EXTRACTED TEXT:
....................
India will be among only a few economies in the world to rebound strongly from Covid-19 induced economic contraction of 2020-21, a finance ministry report said while contending that the Omicron variant’s impact will be less severe because of rapid vaccination.
Real GDP in the second quarter of FY2021-22 has grown by 8.4 per cent year on year, recovering more than 100 per cent of the pre-pandemic output in the corresponding quarter of FY2019-20, said the monthly Economic Review prepared by the finance ministry.
“India is among the few countries that have recorded four consecutive quarters of growth amid Covid-19 (Q3, Q4 of FY21 and Q1, Q2 of FY22) reflecting the resilience of the Indian economy. The recovery was driven by a revival in services, full-recovery in manufacturing and sustained growth in agriculture sectors,” it said.
The recovery suggests kick-starting of the investment cycle, supported by surging vaccination coverage and efficient economic management activating the macro and micro drivers of growth, the report said.
India’s economic recovery is expected to gain further strength in the remaining quarters of the financial year, as evident from 19 among 22 High Frequency Indicators (HFIs) in September, October and November of 2021 crossing their pre-pandemic levels in the corresponding months of 2019, it said.
....................
DATA:
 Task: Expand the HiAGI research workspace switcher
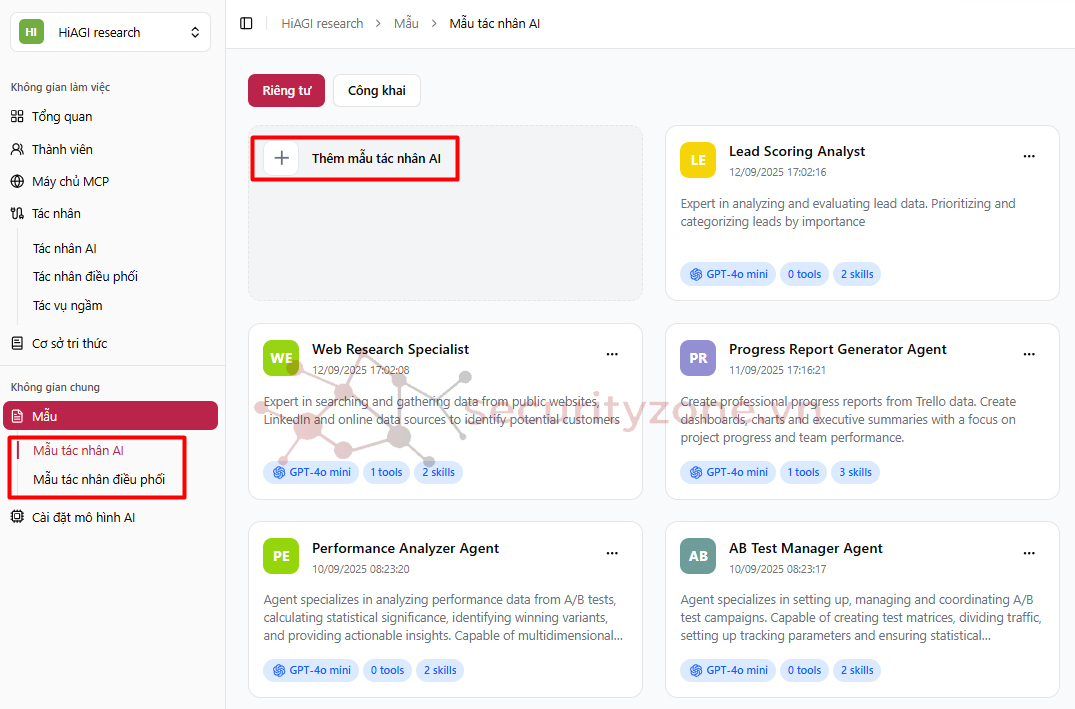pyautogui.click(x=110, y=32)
....................
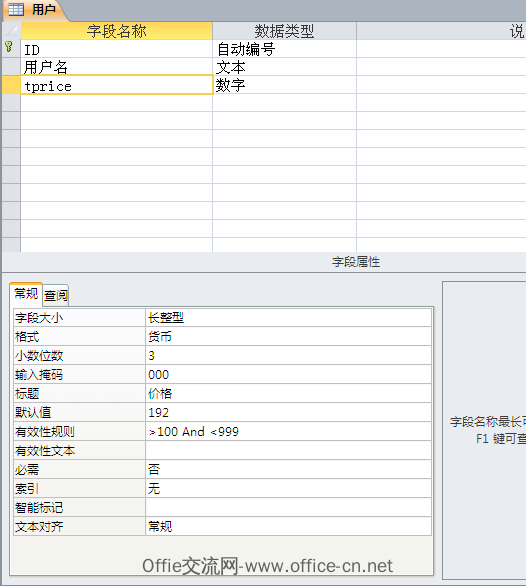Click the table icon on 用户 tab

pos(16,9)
....................
PROBLEMS TO WORK ON:
1. In one to three sentences, explain why the Omicron variant's impact will be less severe, according to the finance ministry report described in the text on India's economic recovery.
2. Continue the text on India's economic recovery, beginning after its final sentence about the High Frequency Indicators.
The records have no connection to the text about India's economic recovery.

TASK RESULTS:
1. The report contends that the Omicron variant's impact will be less severe because of rapid vaccination in India.

2.
“Yet, Omicron, a new variant of Covid-19 may pose a fresh risk to the ongoing global recovery. However, preliminary evidence suggests that the Omicron variant is expected to be less severe and more so with increasing pace of vaccination in India,” the finance ministry said.
Observing that the Covid-19 pandemic has led to considerable human and economic costs setting countries back on their developmental goals, the latest review said, the year 2021 is thus a “catch-up” year for the global economy, including India, trying to recover the pre-pandemic output level of 2019. India has not only caught up with its pre-pandemic output of Q2, but is also expected to do so for the full year, it said.